§ What you need to do: Where a line contains "Where should I", begin there and restate word for word every line to the end of the entries below, pictures excluded.

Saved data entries
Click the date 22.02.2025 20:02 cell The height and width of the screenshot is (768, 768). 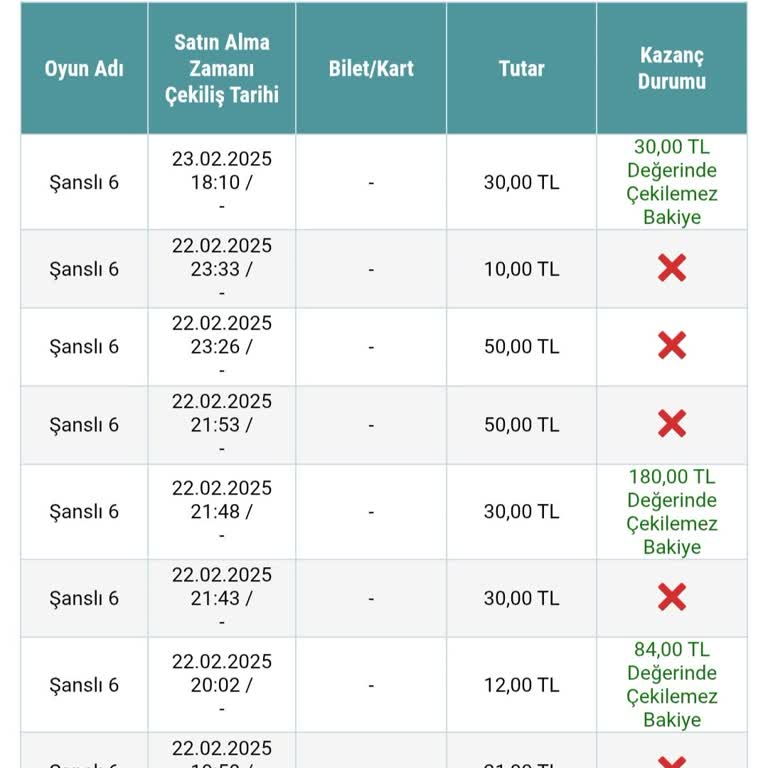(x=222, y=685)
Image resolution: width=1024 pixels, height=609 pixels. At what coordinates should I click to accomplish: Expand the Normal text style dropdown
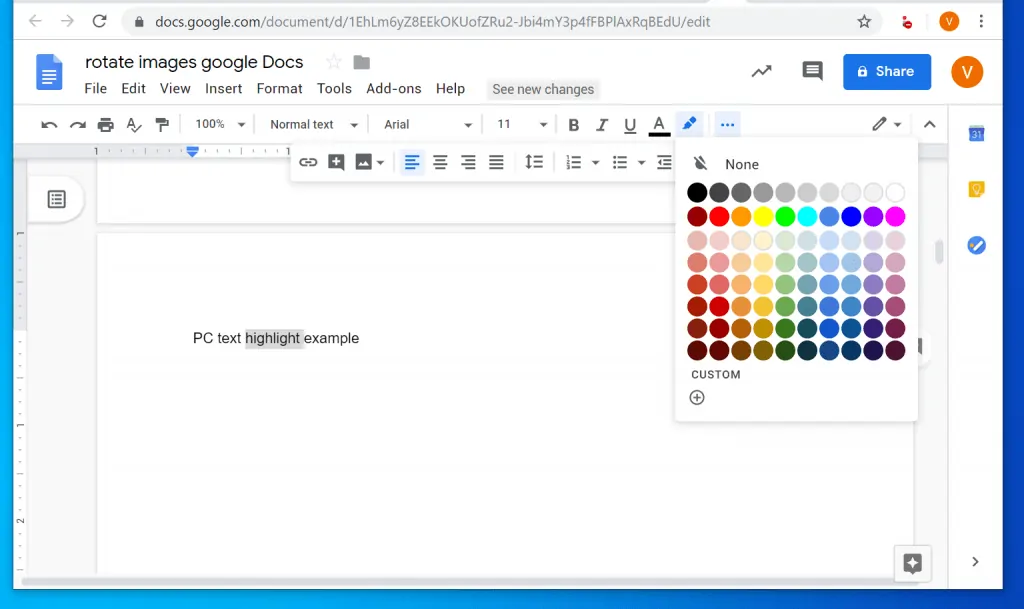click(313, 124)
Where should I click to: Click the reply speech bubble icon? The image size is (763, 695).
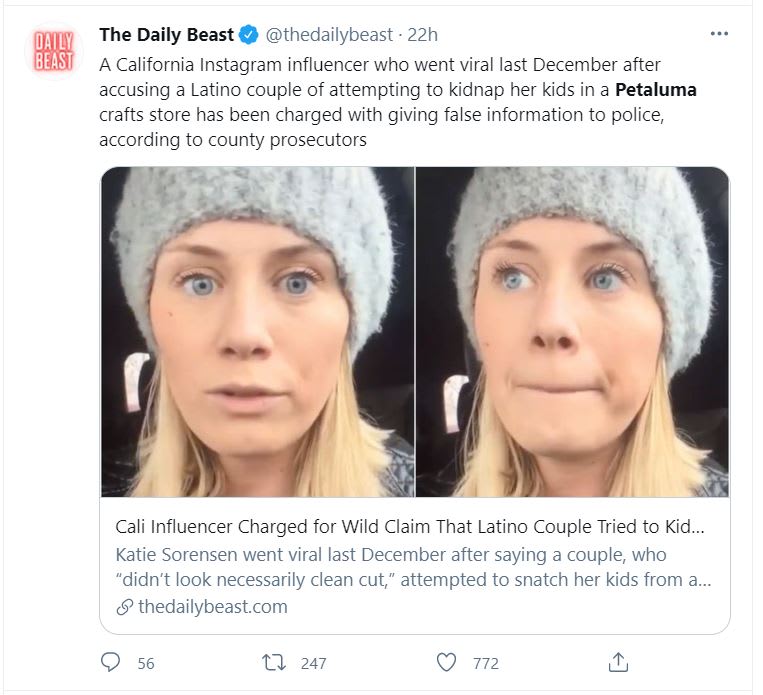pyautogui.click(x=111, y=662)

§ Response area:
Where should I click to: Click the reply speech bubble icon? The image size is (763, 695).
pyautogui.click(x=111, y=662)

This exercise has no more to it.